Isaiah 56: 1, 6-7 (RM) or 1, 6-8 (RCL); Psalm 67; Romans 11: 13-15, 29-32 (RM) or 1-2a, 29-32 (RCL); Matthew 15: 21-28 (RM) or (10-20), 21-28 (RCL).
It’s happened to me, more than once. It’s a familiar tale told when women who work in all-male or male-dominant professions share our stories. During the discussion at a meeting, a female colleague is recognized, and then presents a proposal, a suggestion, or an overlooked insight. A brief uncomfortable silence follows, then someone changes the subject. A few minutes later a male colleague repeats the same proposal or idea, and suddenly the guys start exclaiming excitedly, “Hey what a great suggestion he made! Let’s do it!”
I was rather proud of the time I spoke up loudly at a seminary faculty meeting, addressing the secretary: “Let the record show that I made the initial proposal and G. seconded it.” There was a stunned silence. For a nanosecond. Then the guys changed the subject.
Our Gospel story today is a delight on several levels, especially considering its original background. In the version of this story in Mark, the woman is a Syro-Phoenician. Here she is identified as a Canaanite. Remember that in last week’s walking-on-the-stormy-water story, Jesus had sent his disciples over into Canaanite territory. The Canaanites were the original inhabitants living on the land that the Hebrews invaded and settled, claiming that control of this land had been promised to them by God. So the person addressing Jesus to ask for healing for her daughter is not only stigmatized by being a woman – she is an Indigenous woman. Jesus is meeting her on her own land, among her own people. Canaanites were not part of “the house of Israel.” Indigenous Christians in Canada will say, “We are not the Hebrews. We’re the Canaanites.”

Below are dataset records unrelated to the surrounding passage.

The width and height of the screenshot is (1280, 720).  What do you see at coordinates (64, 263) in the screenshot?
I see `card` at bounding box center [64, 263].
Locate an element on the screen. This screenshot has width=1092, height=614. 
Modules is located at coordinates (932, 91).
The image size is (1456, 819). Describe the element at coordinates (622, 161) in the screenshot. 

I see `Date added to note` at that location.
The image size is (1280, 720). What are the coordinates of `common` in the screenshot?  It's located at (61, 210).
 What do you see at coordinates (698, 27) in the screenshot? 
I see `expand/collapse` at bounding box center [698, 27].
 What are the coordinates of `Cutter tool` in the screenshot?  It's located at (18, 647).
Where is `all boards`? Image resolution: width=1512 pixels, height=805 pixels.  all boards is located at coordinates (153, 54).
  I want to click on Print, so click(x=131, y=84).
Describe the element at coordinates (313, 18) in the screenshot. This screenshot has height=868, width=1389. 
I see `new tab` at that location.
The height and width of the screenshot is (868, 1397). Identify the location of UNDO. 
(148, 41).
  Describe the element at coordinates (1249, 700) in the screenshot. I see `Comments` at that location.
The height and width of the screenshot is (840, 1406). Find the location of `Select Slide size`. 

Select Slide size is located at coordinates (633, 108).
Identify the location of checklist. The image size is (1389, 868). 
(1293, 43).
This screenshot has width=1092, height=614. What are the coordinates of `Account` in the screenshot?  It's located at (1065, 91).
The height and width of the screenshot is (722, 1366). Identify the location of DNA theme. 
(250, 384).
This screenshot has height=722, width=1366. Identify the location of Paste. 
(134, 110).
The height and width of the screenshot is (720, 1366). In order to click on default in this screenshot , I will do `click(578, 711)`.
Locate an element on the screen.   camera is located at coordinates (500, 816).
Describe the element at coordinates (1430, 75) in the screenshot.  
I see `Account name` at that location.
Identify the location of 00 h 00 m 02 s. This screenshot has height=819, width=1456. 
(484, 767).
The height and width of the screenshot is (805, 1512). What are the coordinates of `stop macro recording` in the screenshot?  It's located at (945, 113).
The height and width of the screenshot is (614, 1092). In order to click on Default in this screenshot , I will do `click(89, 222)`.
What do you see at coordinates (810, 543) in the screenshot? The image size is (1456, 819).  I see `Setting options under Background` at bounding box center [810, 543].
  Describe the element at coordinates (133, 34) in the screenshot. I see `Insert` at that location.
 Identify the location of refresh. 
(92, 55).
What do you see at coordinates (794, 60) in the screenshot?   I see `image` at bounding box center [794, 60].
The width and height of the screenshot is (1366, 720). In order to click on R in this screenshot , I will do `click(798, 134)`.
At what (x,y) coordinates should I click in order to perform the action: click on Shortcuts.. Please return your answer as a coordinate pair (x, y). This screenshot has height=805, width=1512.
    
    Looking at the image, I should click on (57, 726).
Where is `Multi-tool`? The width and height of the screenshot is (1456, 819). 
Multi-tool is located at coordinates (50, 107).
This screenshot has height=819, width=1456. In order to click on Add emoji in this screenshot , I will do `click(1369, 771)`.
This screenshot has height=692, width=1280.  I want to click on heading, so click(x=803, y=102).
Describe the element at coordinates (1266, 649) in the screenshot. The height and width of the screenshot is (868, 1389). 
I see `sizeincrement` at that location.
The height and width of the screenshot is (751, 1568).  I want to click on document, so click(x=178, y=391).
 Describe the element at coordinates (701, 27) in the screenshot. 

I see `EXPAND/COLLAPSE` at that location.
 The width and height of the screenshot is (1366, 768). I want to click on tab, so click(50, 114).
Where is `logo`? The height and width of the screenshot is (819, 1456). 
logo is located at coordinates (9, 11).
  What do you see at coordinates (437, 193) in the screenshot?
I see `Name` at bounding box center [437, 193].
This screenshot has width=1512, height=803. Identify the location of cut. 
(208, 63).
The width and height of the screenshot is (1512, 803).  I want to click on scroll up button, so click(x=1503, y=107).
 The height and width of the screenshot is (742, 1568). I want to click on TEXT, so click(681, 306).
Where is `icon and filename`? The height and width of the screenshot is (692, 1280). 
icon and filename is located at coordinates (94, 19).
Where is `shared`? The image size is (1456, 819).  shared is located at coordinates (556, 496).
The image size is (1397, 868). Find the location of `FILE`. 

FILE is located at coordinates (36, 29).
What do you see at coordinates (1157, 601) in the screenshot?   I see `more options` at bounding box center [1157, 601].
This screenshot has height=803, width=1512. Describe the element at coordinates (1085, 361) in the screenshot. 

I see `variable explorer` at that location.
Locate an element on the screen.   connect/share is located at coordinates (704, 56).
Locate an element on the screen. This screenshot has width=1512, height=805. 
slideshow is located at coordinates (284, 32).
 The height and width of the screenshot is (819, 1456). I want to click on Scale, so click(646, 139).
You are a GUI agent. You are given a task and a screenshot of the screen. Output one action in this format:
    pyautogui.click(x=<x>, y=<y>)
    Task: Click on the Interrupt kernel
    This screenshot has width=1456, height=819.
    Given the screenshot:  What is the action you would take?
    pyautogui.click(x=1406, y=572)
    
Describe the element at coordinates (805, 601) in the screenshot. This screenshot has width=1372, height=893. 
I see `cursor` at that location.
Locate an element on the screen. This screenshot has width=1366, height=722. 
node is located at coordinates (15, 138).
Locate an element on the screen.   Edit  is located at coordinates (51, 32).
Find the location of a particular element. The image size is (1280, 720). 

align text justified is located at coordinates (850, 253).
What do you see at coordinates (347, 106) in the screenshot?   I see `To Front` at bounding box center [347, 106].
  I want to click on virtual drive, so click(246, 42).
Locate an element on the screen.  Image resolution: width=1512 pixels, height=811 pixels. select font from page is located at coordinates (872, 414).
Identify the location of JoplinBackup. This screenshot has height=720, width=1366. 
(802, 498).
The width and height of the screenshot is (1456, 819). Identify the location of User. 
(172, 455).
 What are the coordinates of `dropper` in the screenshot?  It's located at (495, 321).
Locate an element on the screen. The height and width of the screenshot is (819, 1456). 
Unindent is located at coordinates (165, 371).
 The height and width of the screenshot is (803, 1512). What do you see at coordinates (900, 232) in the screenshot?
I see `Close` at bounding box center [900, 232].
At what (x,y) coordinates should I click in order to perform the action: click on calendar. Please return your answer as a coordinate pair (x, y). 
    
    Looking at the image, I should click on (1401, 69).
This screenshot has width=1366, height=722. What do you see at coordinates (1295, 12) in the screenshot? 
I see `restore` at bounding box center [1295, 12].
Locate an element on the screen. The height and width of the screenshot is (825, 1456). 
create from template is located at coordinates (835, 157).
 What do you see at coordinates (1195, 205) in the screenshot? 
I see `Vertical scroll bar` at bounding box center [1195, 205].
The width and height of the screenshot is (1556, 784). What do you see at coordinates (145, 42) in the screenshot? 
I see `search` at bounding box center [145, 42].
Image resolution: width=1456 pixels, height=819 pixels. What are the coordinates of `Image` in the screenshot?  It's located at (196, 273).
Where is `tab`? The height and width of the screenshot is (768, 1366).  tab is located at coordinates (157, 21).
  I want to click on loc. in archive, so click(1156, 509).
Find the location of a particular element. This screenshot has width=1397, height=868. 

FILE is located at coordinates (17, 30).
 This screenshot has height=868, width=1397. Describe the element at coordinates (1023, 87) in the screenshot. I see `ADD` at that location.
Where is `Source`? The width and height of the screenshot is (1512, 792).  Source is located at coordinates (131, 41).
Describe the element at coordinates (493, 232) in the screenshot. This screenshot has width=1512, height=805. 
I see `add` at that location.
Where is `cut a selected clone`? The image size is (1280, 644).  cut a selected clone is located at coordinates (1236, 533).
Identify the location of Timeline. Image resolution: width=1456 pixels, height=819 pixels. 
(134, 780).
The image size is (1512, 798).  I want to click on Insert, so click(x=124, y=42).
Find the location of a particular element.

This story also illustrates the fact that Jesus’ own concept of who he was and what his mission entailed only developed with time, prayer and experience. Initially the early Church was caught between evangelizing only “the lost sheep of the house of Israel,” or going out to all peoples regardless. This text depicts a similar process of gradual coming-to-awareness on the part of Jesus himself.
And Jesus was called to this monumental, life-shifting realization because he listened to an Indigenous woman when she spoke up and presented a clever response. He conceded her logic. He did indeed grant her request and freed her daughter from a terrible malady.
What would happen if all the voices at the table were not only “heard into speech,” but actually listened to? What if their testimony were granted a claim on truth? What if their reasoning and insight, their joys and pain, arising from an unimaginably rich variety of experiences, were followed to their logical conclusions? We might see a tectonic shift in our entire worldview, never mind our ecclesiology. As well we should.
Today’s Gospel passage is also a good argument in favour of persistence. What if the woman had bowed her head in humiliation and slunk away in shame? But she didn’t. She probably looked him in the eye, thought fast, and came up with a compelling counter-argument.
Commentator Beth Porter writes,
“To most of us, Jesus would seem shockingly rude, and the woman’s persistence all the more remarkable. Why does she demean herself by continuing her plea? The answer lies in her great love for her daughter and her conviction that Jesus is a holy person. I imagine that Jesus’ voice conveyed immense kindness the second time he spoke.”
The moral? I think: Be uppity. With persistence. And love. And faith.
© Susan K. Roll
This Reflection is a revised version of the Reflection written and sent for August 16, 2020.
Susan Roll retired from the Faculty of Theology at Saint Paul University, Ottawa, in 2018, where she served as Director of the Sophia Research Centre. Her research and publications are centred in the fields of liturgy, sacraments, and feminist theology. She holds a Ph.D. from the Catholic University of Leuven (Louvain), Belgium, and has been involved with international academic societies in liturgy and theology, as well as university chaplaincy, Indigenous ministry and church reform projects.
Contextualizing this story as one of an Indigenous woman, whom Jesus is meeting on her land, among her own people, give it a freshness that speaks to contemporary challenges. The fact that this Indigenous woman calls Jesus to a new understanding of himself calls to each of us as well.